The first ‘Bond’ movie in India, this 1967 whopper (it ran for 50 weeks like Ankhen and the 1977 Agent Vinod) was signed by a then-two film old newbie Jeetendra as he wanted to make money for his sister’s wedding! Remade from the Telugu hit, Gudachari 116, it had super-hit music by Laxmikant-Pyarelal that aided its box-office. Jeetendra, in all-white (shirt, trousers, shoes) became known as the Jumping Jack through the songs and was ace spy Gopal a.k.a. Agent 116. The international conspiracy angle comes in as well—to destabilize India. Ravee Nagaich made his Hindi debut and continued to ‘bond’ with on-screen fascimiles of the British super-agent in more films to come!

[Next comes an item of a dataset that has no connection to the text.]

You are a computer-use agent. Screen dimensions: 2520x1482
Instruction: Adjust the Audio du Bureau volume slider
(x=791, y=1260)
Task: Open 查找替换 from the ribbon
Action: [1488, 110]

Along with the massive success of Dharmendra’s Phool Aur Patthar in 1966, Farz inspired Ramanand Sagar to enhance the production scale of the same leading man’s abovementioned Ankhen!


Dharmendra in Keemat (1973) as a desi Bond against human trafficking. Photo: Trailer Video Grab

Keemat (1973)

This average success was the next to come from Ravee Nagaich. It featured Dharmendra and Rekha. This time Dharmendra was Agent 116, and the film was remade later in Telugu. It focused on human trafficking.

Raksha (1982)

Ravee Nagaich’s hat-trick with Agent 116 was a flop. Jeetendra starred with Parveen Babi and Moushumi Chaterjee as the heroines. Nuclear war and terrorism came in. But not the audience!

Spy in Rome (1968)

A small film made by trade analyst B.K. Adarsh, it boasted of an interesting story of a Chinese man operating from Italy against India. Dev Kumar and the filmmaker’s actress-wife Jaymala played the lead roles, and the foreign locations again (a novelty then) might have made the film a break-even proposition. The music (Laxmikant-Pyarelal) was surprisingly a major disappointment, but for the title-song.

Surakksha (1979)

Ravee Nagaich shifted to Mithun Chakraborty as a CBI officer, Gopi (changed from Gopal in his other films!) named Gunmaster G-9! A terrorist organization is named Shiv Shakti! High-tech gadgets, car chases, scantily-clad girls and more highlighted this hit film’s association with the ‘Bond’ pantheon. Bappi Lahiri diverted from melody to a new kind of beat-heavy music that gave him lasting popularity—the disco type of song in Mausam hai gaane ka.

Wardat (1981)

Resting on the success of Surakksha, Ravee Nagaich pulled out all stops to make his second outing with Gunmaster G-9, on terrorists harnessing nature and damaging Indian crops with locusts on a rampage! Kajal Kiran was the leading lady and Bappi Lahiri was repeated, but the film bombed and did not ‘bond’ with the audience at all.